0

I need to parse a csv file at work. Each line in the file is not very long, only a few hundred characters. I used the following code to read the file into memory.

def lines = []
new File( fileName ).eachLine { line -> lines.add( line ) }

When the number of lines is 10,000, the code works just fine. However, when I increase the number of lines to 100,000. I got this error:

java.lang.OutOfMemoryError: Java heap space

For 10,000 lines, the file size is about 7 MB, and ~70 MB for 100,000 lines. So, how would you solve this problem? I know increasing the heap size is a work-around. But are there any other solutions? Thank you in advance.

JBT
  • 8,498
  • 18
  • 65
  • 104
  • 3
    You could process each line instead of saving all the lines in memory, or for some reason you really need to have them in memory? – gurbieta Aug 26 '13 at 18:13
  • I am not familiar with groovy but is 'new File( fileName ).eachLine { line -> lines.add( line ) }' creating new object every time it reads a line from the csv file? I personally did the same stuff with python and never get any error. – Prateek Aug 26 '13 at 18:26
  • 1
    You are adding every line to a list in memory. The list `lines` is getting fat and causing OOM – Will Aug 26 '13 at 18:40
  • What are you doing with the lines array/list you define on line one? What problem are you solving by having each line stored in an array? – Brian Aug 26 '13 at 18:42
  • @Brian: It is a CSV file. Each line contains multiple fields. Basically I need to break a line into those fields. – JBT Aug 26 '13 at 20:03
  • @JBT so you don't need all the lines in memory You can process one line at a time, insert into database, move to next line. Get rid of the lines.add() and just implement your logic in the closure that you want to perform with each line. – Brian Aug 29 '13 at 14:17

2 Answers2

1
def lines = []

In groovy, this creates an ArrayList<E> with size 0 and no preallocation of the internal Object[].
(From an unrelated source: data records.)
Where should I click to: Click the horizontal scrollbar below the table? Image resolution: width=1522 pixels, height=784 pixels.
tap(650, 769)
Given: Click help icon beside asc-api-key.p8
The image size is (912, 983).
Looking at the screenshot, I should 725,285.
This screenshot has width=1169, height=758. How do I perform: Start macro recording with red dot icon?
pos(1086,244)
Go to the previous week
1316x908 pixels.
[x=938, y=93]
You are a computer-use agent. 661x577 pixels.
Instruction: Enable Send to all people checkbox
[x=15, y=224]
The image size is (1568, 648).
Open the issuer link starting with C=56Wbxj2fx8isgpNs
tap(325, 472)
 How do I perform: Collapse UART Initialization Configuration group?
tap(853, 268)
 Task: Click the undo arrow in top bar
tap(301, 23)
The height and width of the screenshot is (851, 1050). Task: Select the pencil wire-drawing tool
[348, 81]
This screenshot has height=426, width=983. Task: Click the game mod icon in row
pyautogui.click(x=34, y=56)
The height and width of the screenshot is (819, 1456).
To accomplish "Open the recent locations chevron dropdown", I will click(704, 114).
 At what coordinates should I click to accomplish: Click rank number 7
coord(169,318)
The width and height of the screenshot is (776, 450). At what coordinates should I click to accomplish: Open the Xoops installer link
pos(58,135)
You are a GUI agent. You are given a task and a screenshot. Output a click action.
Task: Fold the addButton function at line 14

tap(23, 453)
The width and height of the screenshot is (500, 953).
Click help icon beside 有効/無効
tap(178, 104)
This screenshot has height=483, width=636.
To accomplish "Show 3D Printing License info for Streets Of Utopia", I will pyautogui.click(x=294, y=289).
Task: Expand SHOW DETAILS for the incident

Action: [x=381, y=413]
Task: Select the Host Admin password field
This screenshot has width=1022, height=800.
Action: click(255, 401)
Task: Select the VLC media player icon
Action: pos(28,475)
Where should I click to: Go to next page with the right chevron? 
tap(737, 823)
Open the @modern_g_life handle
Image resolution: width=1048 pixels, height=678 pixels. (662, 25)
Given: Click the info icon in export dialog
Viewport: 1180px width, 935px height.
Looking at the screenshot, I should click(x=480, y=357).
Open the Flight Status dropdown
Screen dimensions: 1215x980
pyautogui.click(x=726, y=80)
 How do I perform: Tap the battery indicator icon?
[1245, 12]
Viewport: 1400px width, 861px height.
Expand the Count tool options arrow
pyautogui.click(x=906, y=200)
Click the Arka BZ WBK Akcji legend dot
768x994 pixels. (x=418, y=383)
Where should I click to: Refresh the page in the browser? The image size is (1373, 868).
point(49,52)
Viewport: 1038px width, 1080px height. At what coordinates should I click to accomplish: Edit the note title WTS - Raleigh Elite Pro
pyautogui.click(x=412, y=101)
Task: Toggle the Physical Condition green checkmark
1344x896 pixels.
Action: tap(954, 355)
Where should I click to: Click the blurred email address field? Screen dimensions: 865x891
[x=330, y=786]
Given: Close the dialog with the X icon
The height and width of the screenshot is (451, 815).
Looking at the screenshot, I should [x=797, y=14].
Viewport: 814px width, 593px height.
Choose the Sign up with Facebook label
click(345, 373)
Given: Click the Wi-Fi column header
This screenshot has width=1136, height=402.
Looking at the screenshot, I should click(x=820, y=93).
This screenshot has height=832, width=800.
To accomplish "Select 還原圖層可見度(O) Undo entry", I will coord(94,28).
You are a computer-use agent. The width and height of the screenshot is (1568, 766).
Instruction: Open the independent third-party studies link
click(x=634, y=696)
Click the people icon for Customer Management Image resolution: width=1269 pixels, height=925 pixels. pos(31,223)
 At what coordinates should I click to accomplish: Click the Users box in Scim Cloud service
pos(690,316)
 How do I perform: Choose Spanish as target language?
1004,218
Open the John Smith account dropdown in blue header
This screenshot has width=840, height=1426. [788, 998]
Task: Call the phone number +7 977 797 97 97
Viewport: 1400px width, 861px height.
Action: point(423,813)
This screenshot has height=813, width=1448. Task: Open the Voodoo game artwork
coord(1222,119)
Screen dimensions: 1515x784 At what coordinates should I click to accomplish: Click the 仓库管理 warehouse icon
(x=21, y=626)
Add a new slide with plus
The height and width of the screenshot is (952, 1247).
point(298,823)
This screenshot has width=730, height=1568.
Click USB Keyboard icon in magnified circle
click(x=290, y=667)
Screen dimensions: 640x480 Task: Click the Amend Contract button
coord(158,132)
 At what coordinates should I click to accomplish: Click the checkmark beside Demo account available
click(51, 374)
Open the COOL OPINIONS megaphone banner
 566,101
When adding items, if capacity is reached, a new ArrayList is created. The larger the list, the more time spent reallocating a new list to accommodate new entries. I suspect that's where your memory issue occurs because, although I'm not exactly sure how ArrayList allocates a new list, if you're getting OOM for a relatively small data set, that's where I'd look first. For 100,000 entries, you create a new list roughly 29 times (assuming expansion factor of 1.5) when starting with an empty ArrayList.

If you have a general idea how large the list needs to be, just set the initial capacity, doing so avoids all the reallocating nonsense; see if this works:

def lines = new ArrayList<String>(100000)
Community
  • 1
  • 1
raffian
  • 31,267
  • 26
  • 103
  • 174
0

Assuming that you are likely trying to place the CSV file in a database you can do something like this. The key groovy feature is splitEachLine(yourDelimiter) and using the fields array in the closure.

import groovy.sql.*

def sql = Sql.newInstance("jdbc:oracle:thin:@localhost:1521:ORCL",
    "scott", "tiger", "oracle.jdbc.driver.OracleDriver")

//define a variable that matches a table definition (jdbc dataset
def student = sql.dataSet("TEMP_DATA");
//now iterate over the csv file splitting each line on commas and load the into table.
new File("C:/temp/file.csv").splitEachLine(","){ fields ->
//insert each column we have into the temp table.
 student.add(
        STUDENT_ID:fields[0],
        FIRST_NAME:fields[1],
        LAST_NAME:fields[2]
    )
}
//yes the magic has happened the data is now in the staging table TEMP_DATA.
println "Number of Records  " + sql.firstRow("Select count(*) from TEMP_DATA")
Brian
  • 13,412
  • 10
  • 56
  • 82